Good Luck, Yukikaze is Chōhei Kambayashi’s second Yukikaze novel as well as his second novel to be released in English. A sequel to Yukikaze–which was originally written in 1984 before later being revised–Good Luck, Yukikaze was published in Japan in 1999 after being serialized between 1992 and 1999. Like Yukikaze, Good Luck, Yukikaze was translated into English by Neil Nadelman and released by Haikasoru, Viz Media’s speculative fiction imprint. The English edition of the novel was published in 2011 and also includes a concluding essay with commentary by Maki Ohno. The Yukikaze novels are some of Kambayashi’s most well-known and respected works. Yukikaze wold earn Kambayashi a Seiun Award when it was first written and Good Luck, Yukikaze would receive the same honor after its publication as well. I found the first Yukikaze novel to be thought-provoking and so looked forward to reading its sequel. A third volume in the series also exists, Unbroken Arrow, however it has yet to be translated into English.

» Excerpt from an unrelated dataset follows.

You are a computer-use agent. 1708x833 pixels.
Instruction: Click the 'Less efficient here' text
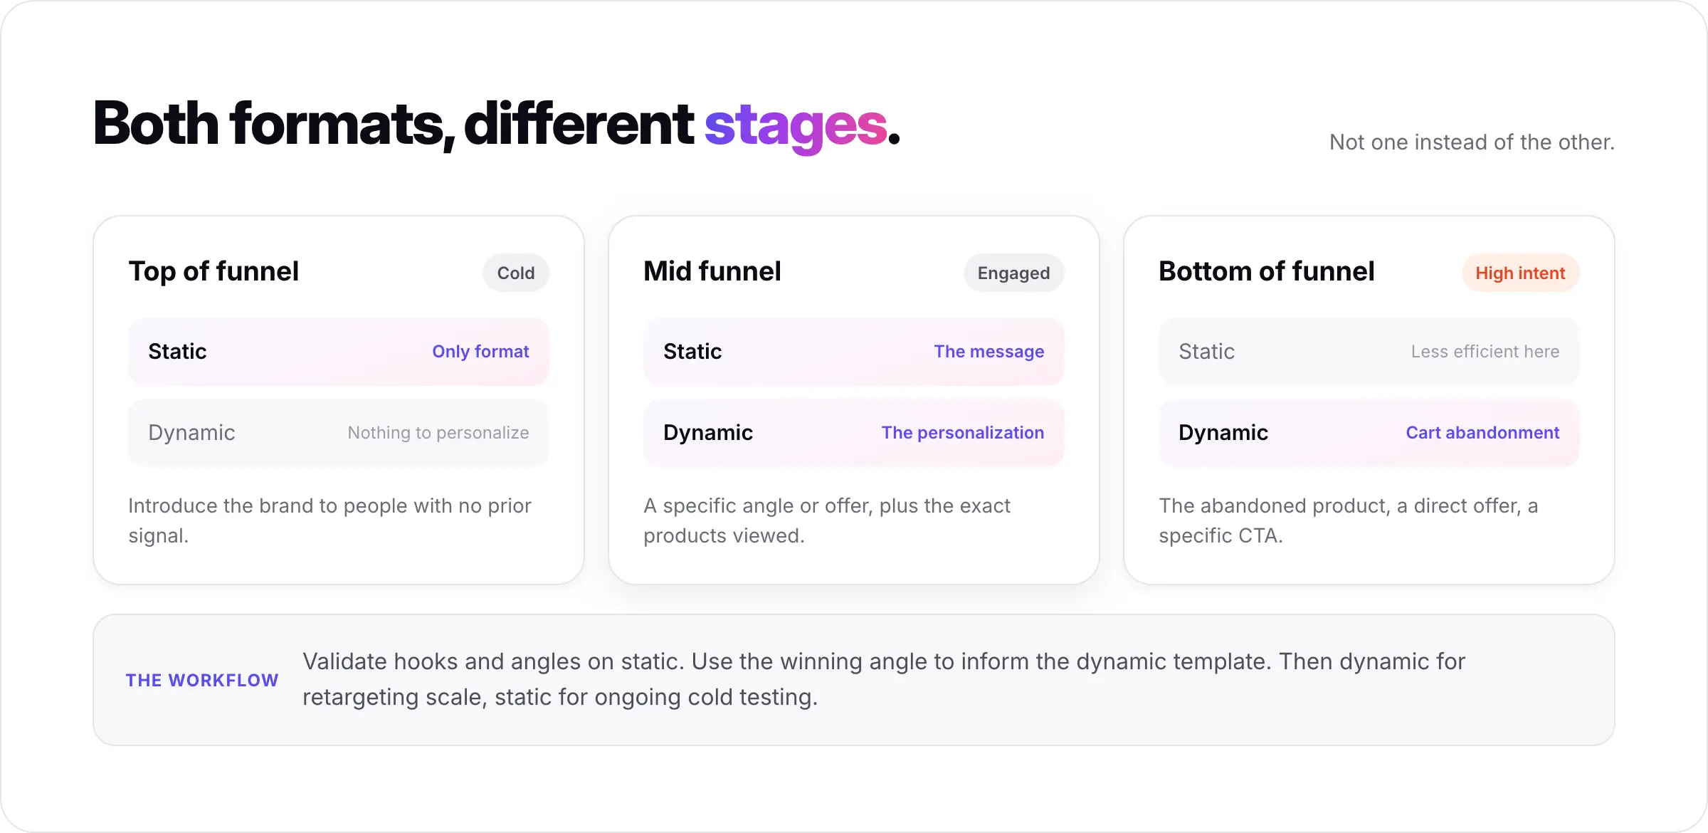tap(1485, 352)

Despite humanity’s best efforts the war against the JAM, a mysterious alien force, has continued for more than three decades. Although the end of the fighting is nowhere in sight, some progress has been made, especially in regards to the technology, computers, and weapons that humans employ. But those advances could possibly lead to humanity’s obsolescence and are a threat to its existence. Rei Fukai was one of the best pilots in the Special Air Force, but he was left in a coma after his highly advanced fighter plane Yukikaze took the initiative and ejected him during battle against his will. Eventually he awakens, bu he continues to suffer from the immense psychological blow–Yukikaze was the only thing beyond himself that he trusted and he was betrayed and discarded; he struggles to come to terms with all that has happened to him. Meanwhile the war goes on, as does Rei’s personal battle against the JAM. Like it or not, he and Yukikaze have caught the invaders’ attention.

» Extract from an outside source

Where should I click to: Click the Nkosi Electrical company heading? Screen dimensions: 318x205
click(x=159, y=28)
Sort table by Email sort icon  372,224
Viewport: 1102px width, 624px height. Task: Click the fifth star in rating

When I read Yukikaze it took a few chapters before the novel was able to completely engage me, and so I wasn’t initially concerned when Good Luck, Yukikaze failed to immediately grab my attention. I kept waiting and waiting for the moment when it would finally all come together for me, but that moment never seemed to arrive. In fact, I found myself growing more and more frustrated with Good Luck, Yukikaze as a novel the more that I read. If I hadn’t already had some investment in the story and characters from reading the previous novel, I’m not sure Good Luck, Yukikaze would have been something that I would have been interested in–at least as fiction. The problem was that, despite a few intense action scenes, very little actually happens in Good Luck, Yukikaze. The characters seem to spend most of their time talking in circles, over and over again, interrupting the flow of the narrative. I approached Good Luck, Yukikaze expecting a novel, not a philosophical treatise.
Even though Good Luck, Yukikaze can be a bit of a slog at times, and even though I didn’t particularly enjoy it as a fictional narrative, the tremendous ideas, concepts, psychologies, and philosophies that Kambayashi explores through the novel are undeniably fascinating and thought-provoking. Good Luck Yukikaze challenges the characters’ and readers’ understanding of the nature of reality and what it means to exist. In the novel, Kambayashi examines the often tumultuous relationship humanity has with the technology and it has created, and speculates on the direction that relationship is taking as humans struggle to maintain control and autonomy. Computers have become so incredibly advanced that the line between true consciousness and artificial intelligence is blurring. One of the central questions posed by Good Luck, Yukikaze is if it even matters if there is or isn’t a difference between the two, or if functionally it’s simply the next logical evolutionary step.